Source records:
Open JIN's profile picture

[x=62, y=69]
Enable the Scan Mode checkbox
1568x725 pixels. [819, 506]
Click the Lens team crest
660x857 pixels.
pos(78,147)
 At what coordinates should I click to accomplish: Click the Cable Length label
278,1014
--
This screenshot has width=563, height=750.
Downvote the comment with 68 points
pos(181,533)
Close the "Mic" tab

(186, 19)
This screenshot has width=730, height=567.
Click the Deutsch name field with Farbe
---
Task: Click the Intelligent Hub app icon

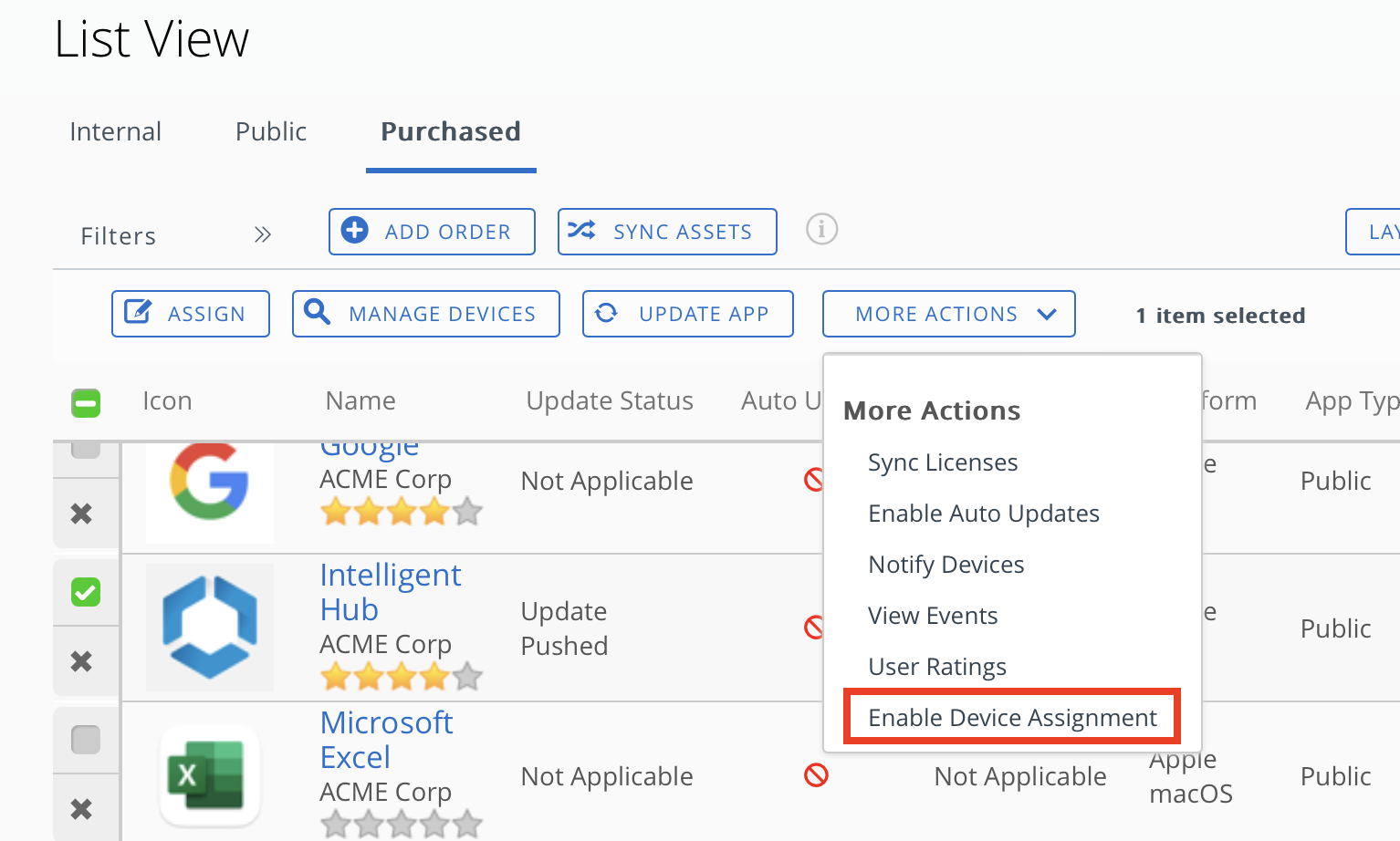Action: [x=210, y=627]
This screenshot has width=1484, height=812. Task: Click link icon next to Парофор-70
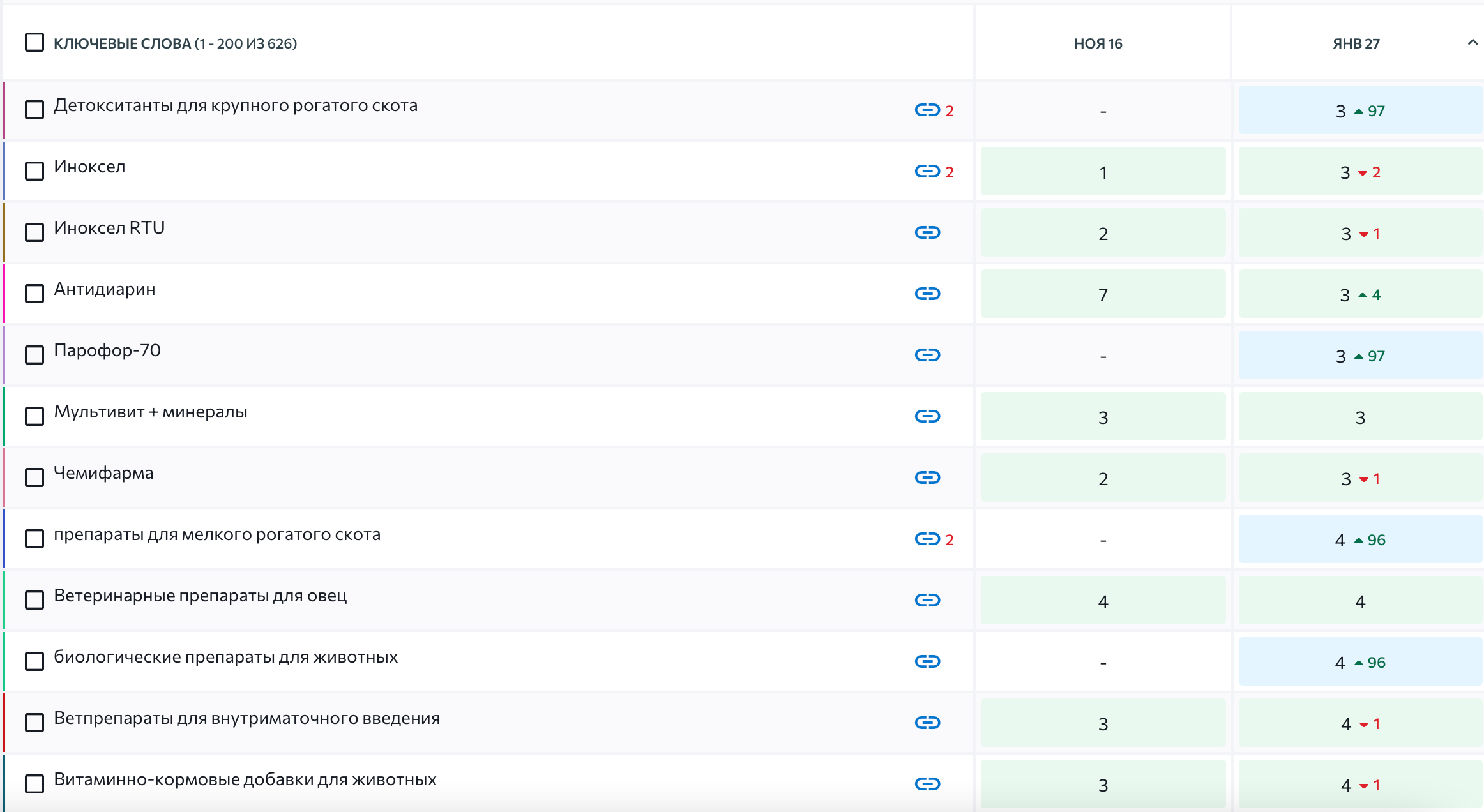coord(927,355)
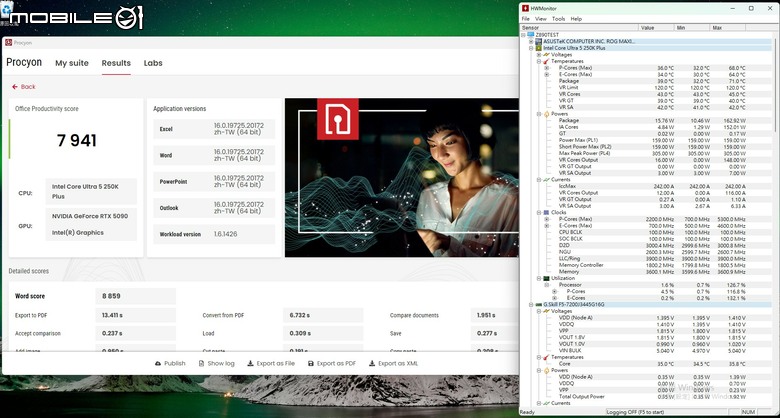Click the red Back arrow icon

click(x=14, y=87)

Brief:
Please give an exact copy of the lines above, beginning with the line containing "Downvote the comment with 68 points" and running through the line containing "Click the Deutsch name field with Farbe", and of no other lines.

Exercise solution:
Downvote the comment with 68 points
pos(181,533)
Close the "Mic" tab

(186, 19)
This screenshot has width=730, height=567.
Click the Deutsch name field with Farbe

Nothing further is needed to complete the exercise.